Effects of dynamic compressive loading on chondrocyte biosynthesis in self-assembling peptide scaffolds

John D Kisiday, Moonsoo Jin, Michael A DiMicco, Bodo Kurz, Alan J Grodzinsky
Journal of Biomechanics 2004, 37 (5): 595-604
Dynamic mechanical loading has been reported to affect chondrocyte biosynthesis in both cartilage explant and chondrocyte-seeded constructs. In this study, the effects of dynamic compression on chondrocyte-seeded peptide hydrogels were analyzed for extracellular matrix synthesis and retention over long-term culture. Initial studies were conducted with chondrocyte-seeded agarose hydrogels to explore the effects of various non-continuous loading protocols on chondrocyte biosynthesis. An optimized alternate day loading protocol was identified that increased proteoglycan (PG) synthesis over control cultures maintained in free-swelling conditions.

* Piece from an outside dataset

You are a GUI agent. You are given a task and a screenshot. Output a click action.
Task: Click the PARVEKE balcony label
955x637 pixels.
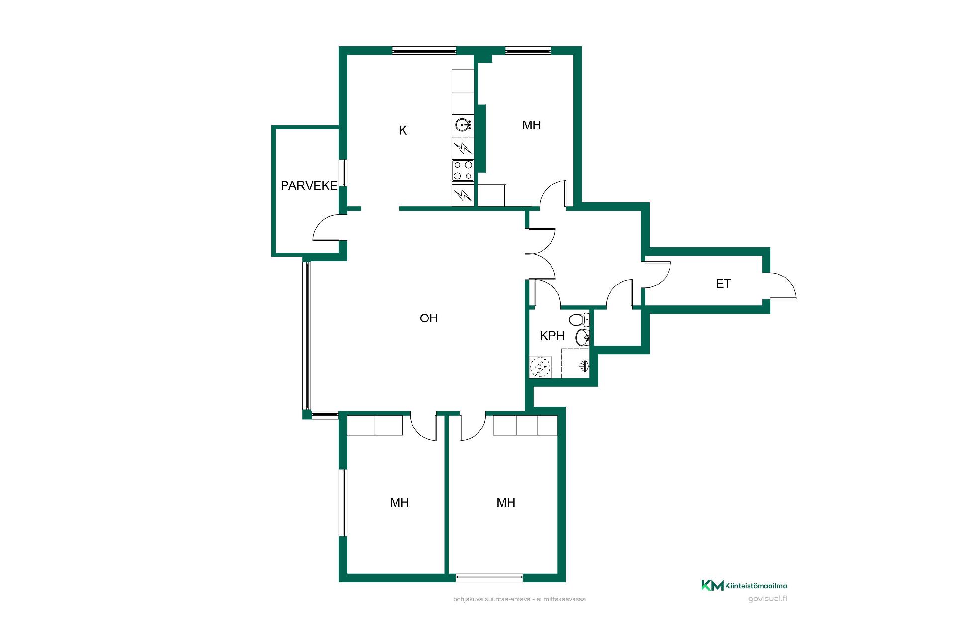(309, 186)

When applied to chondrocyte-seeded peptide hydrogels, alternate day loading stimulated PG synthesis up to two-fold higher than that in free-swelling cultures. While dynamic compression also increased PG loss to the medium throughout the 39-day time course, total PG accumulation in the scaffold was significantly higher than in controls after 16 and 39 days of loading, resulting in an increase in the equilibrium and dynamic compressive stiffness of the constructs. Viable cell densities of dynamically compressed cultures differed from free-swelling controls by less than 20%, demonstrating that changes in PG synthesis were due to an increase in the average biosynthesis per viable cell. Protein synthesis was not greatly affected by loading, demonstrating that dynamic compression differentially regulated the synthesis of PGs. Taken together, these results demonstrate the potential of dynamic compression for stimulating PG synthesis and accumulation for applications to in vitro culture of tissue engineered constructs prior to implantation.